Start Supplied entries

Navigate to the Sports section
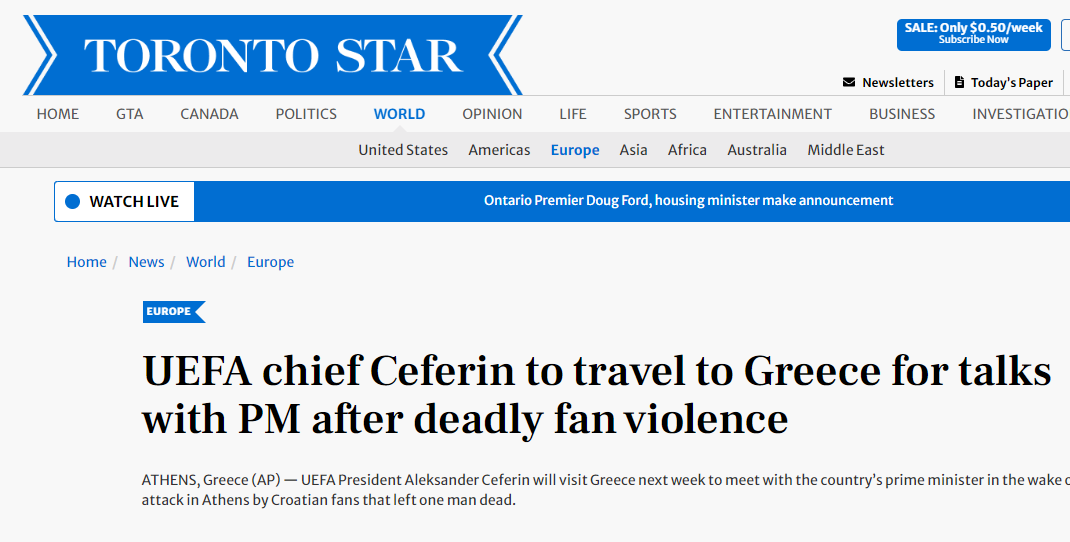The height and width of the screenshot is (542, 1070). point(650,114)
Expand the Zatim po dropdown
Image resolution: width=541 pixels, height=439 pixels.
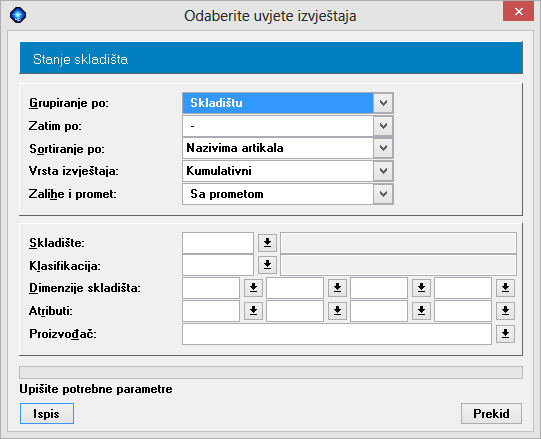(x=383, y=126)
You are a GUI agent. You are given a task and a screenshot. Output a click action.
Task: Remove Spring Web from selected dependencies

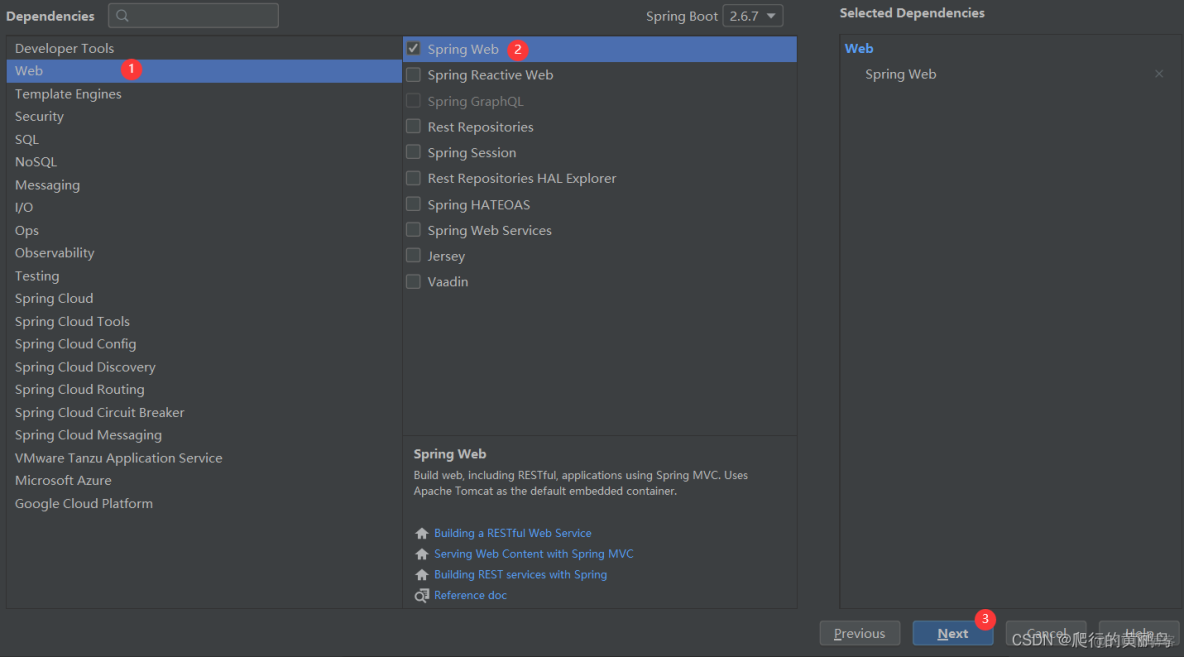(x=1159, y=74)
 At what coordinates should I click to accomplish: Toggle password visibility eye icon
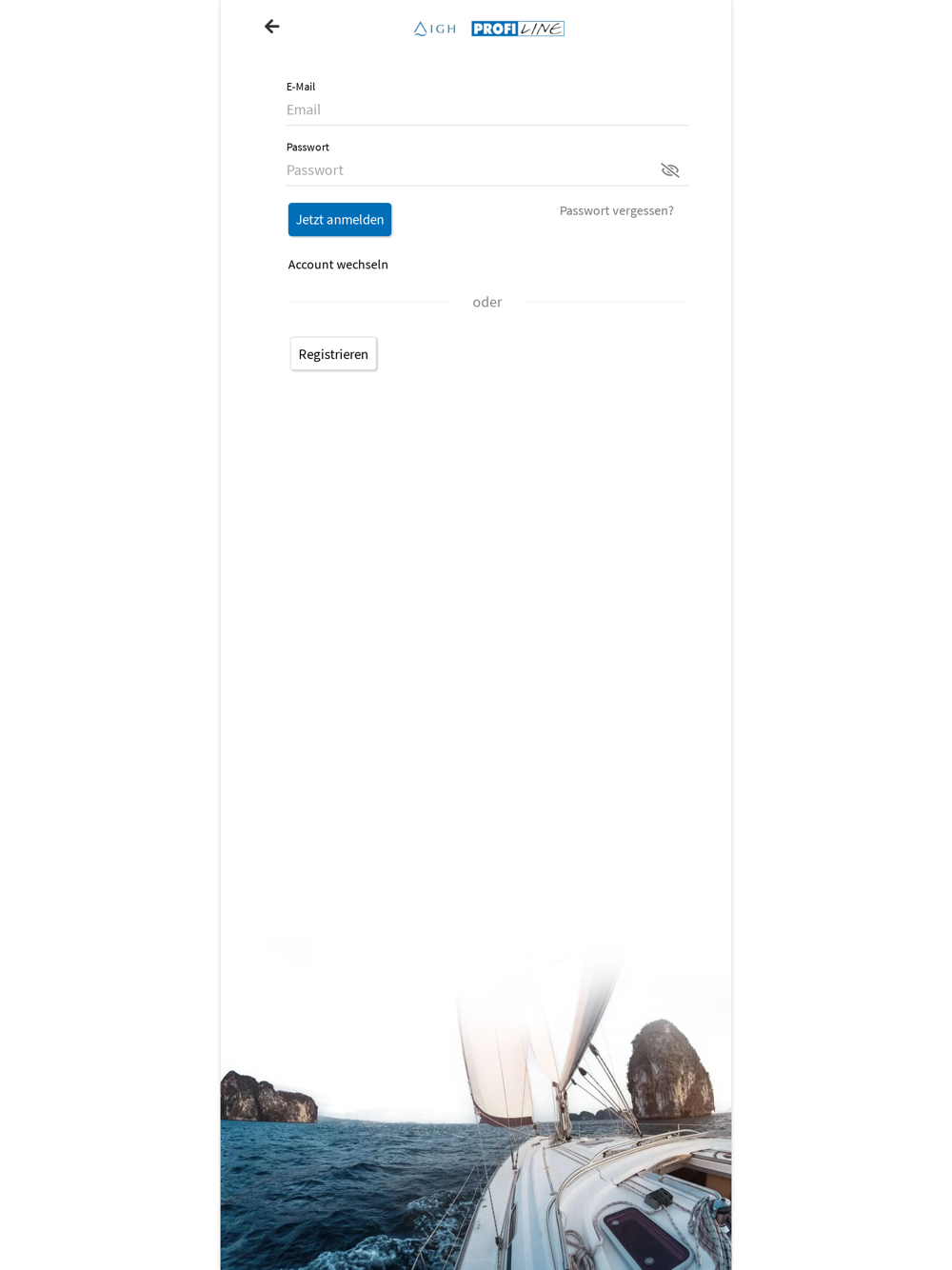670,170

End Supplied entries

Instructions to follow: Copy the text of the records above word for word, leaving out the pictures.

Written response:
Navigate to the Sports section
The height and width of the screenshot is (542, 1070). point(650,114)
Expand the Zatim po dropdown
Image resolution: width=541 pixels, height=439 pixels.
(x=383, y=126)
You are a GUI agent. You are given a task and a screenshot. Output a click action.
Task: Remove Spring Web from selected dependencies

(x=1159, y=74)
 At what coordinates should I click to accomplish: Toggle password visibility eye icon
670,170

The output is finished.